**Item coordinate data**

# # #

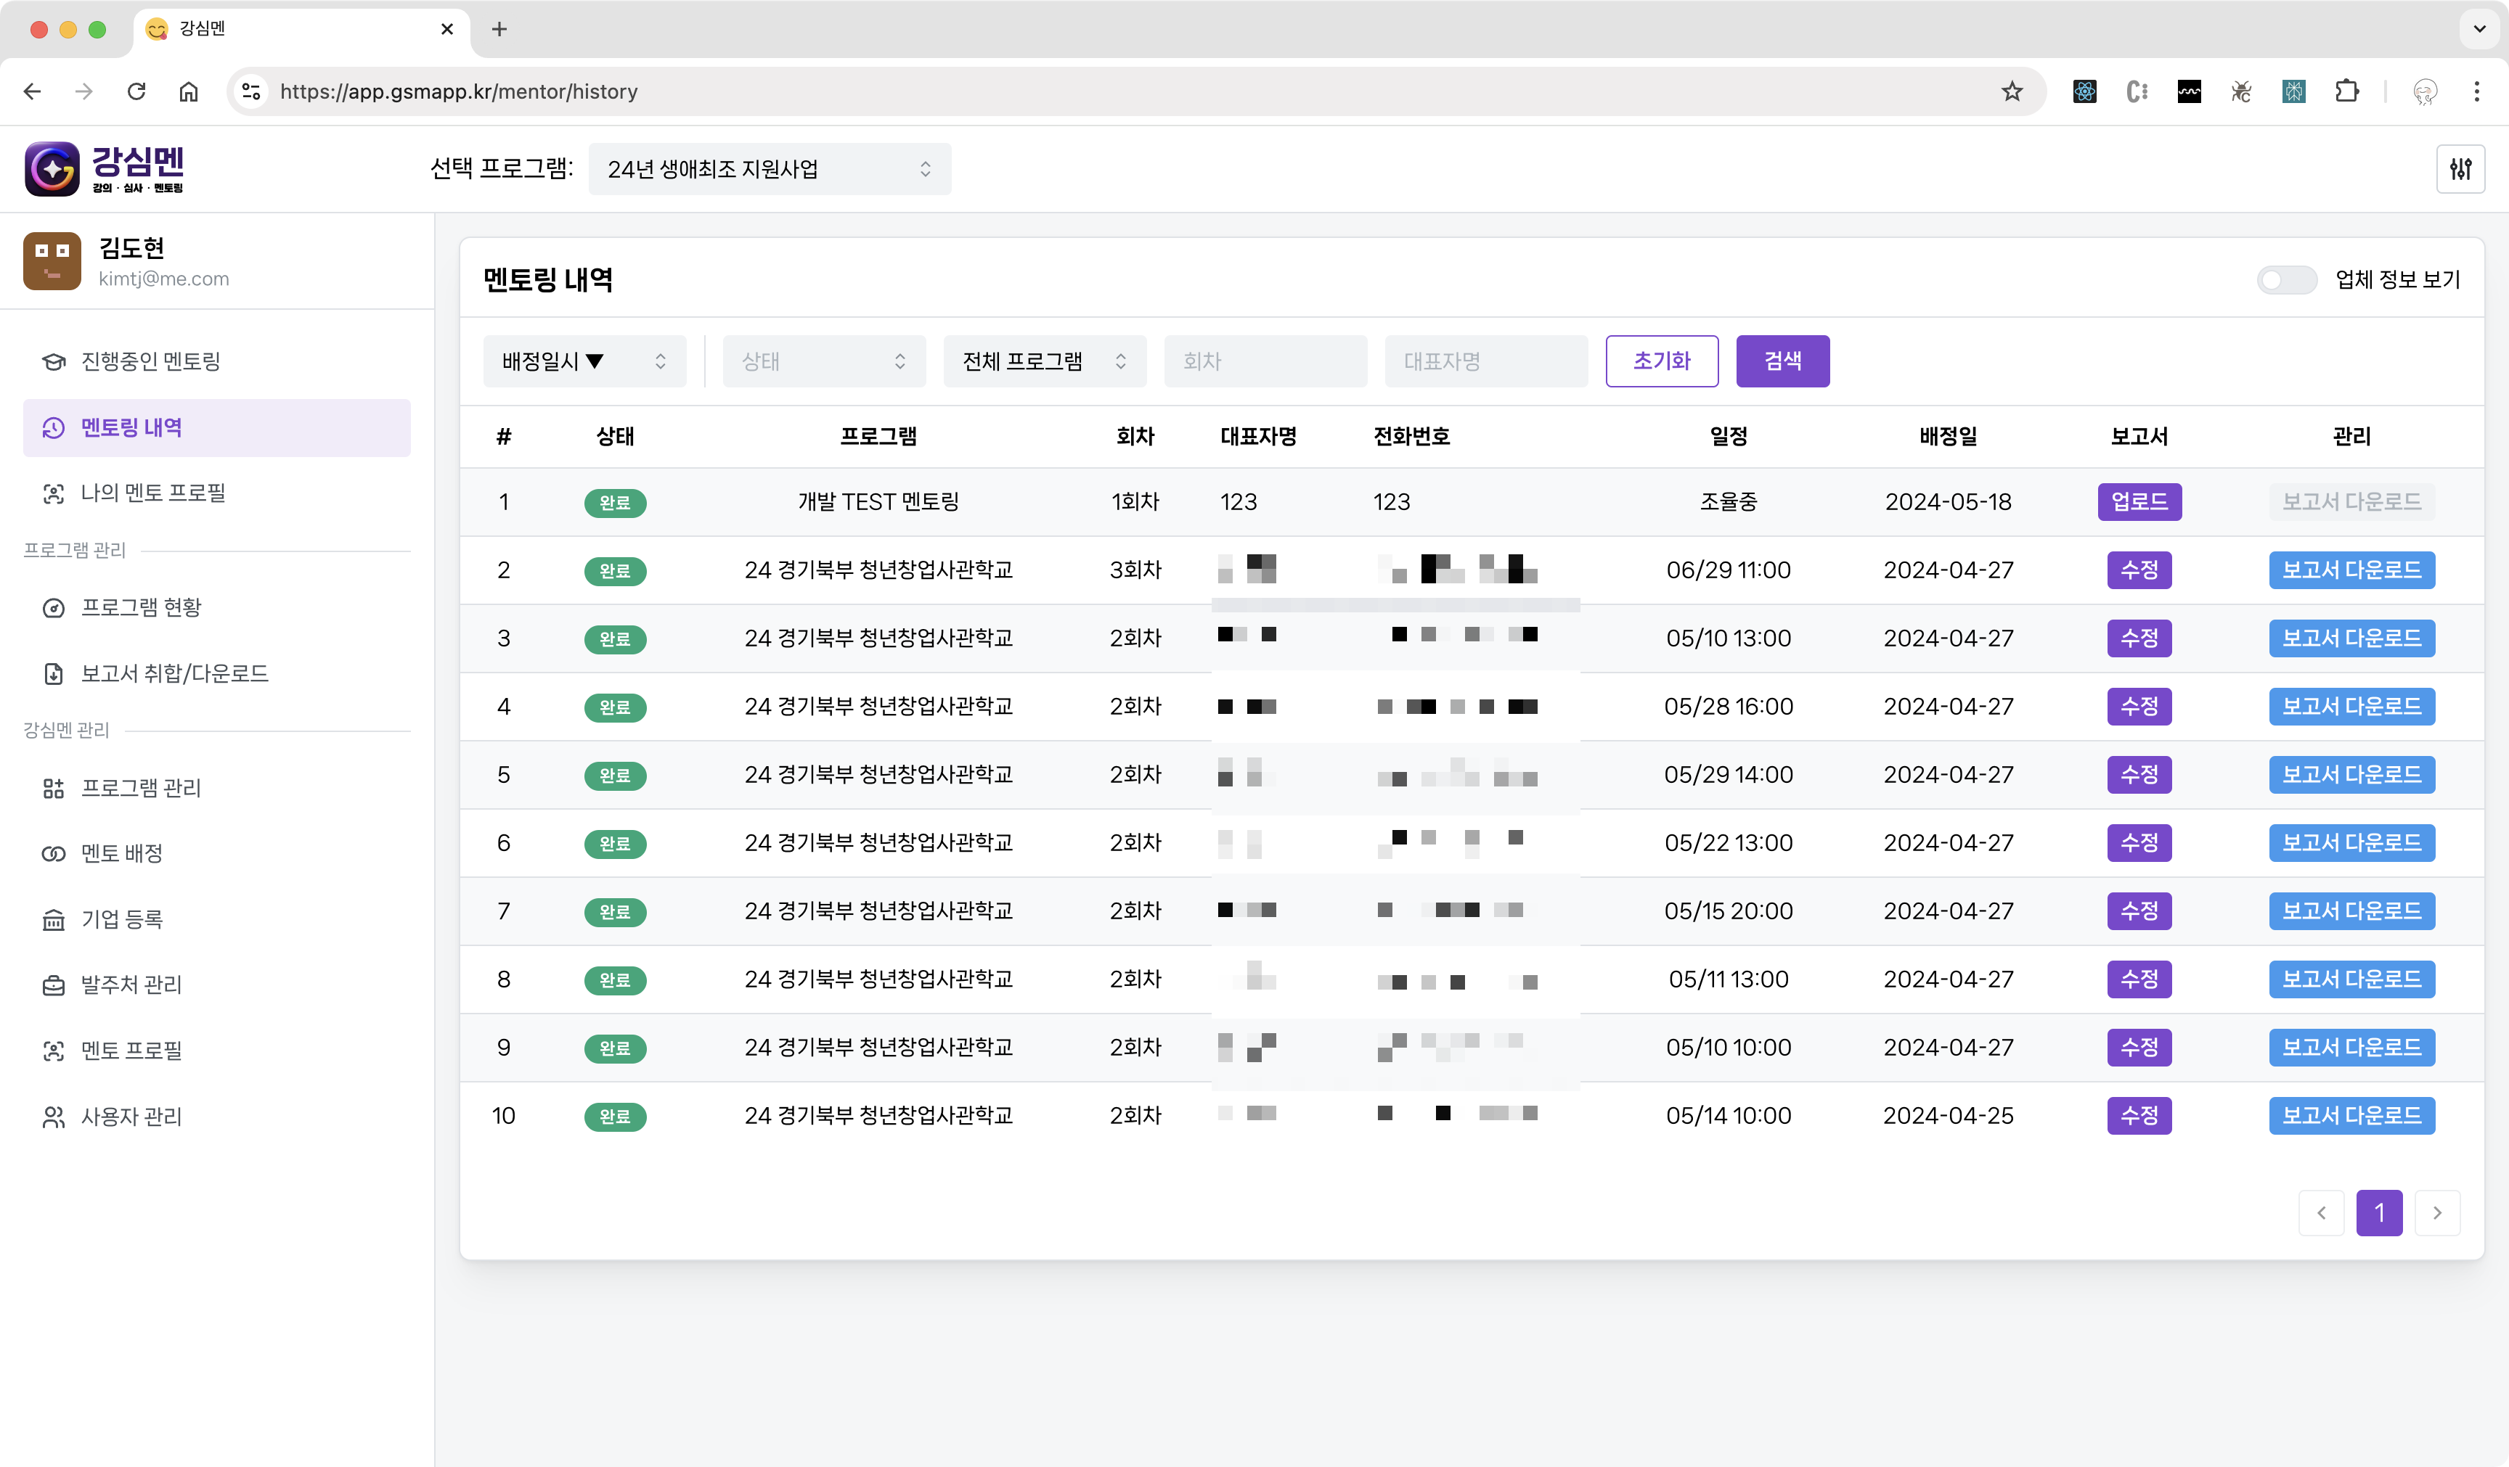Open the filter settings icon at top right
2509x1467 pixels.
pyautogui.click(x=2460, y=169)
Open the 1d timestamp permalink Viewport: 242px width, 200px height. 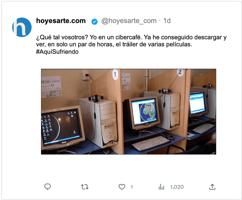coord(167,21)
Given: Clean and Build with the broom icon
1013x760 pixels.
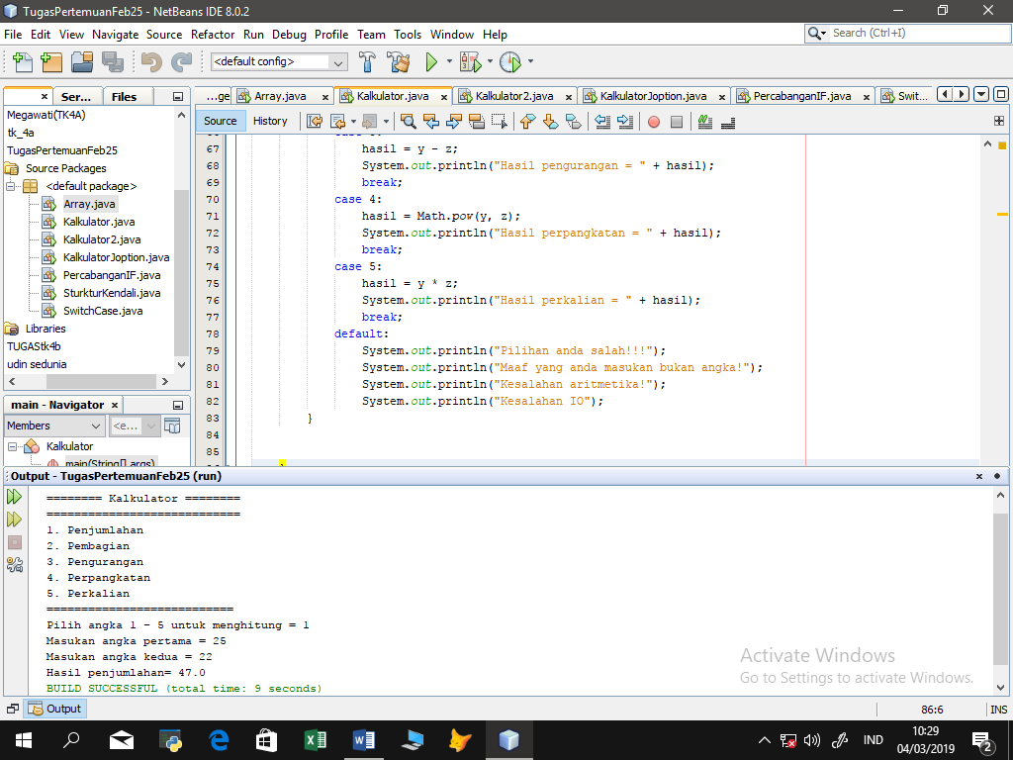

# # #

**GOAL**
Put the rows, from the line containing "Given: Clean and Build with the broom icon" through the end, into a numbered list, skipping any blank lines. Leave the pictures out of your answer.

**RESULT FOR THIS EXERCISE**
1. Given: Clean and Build with the broom icon
2. 1013x760 pixels.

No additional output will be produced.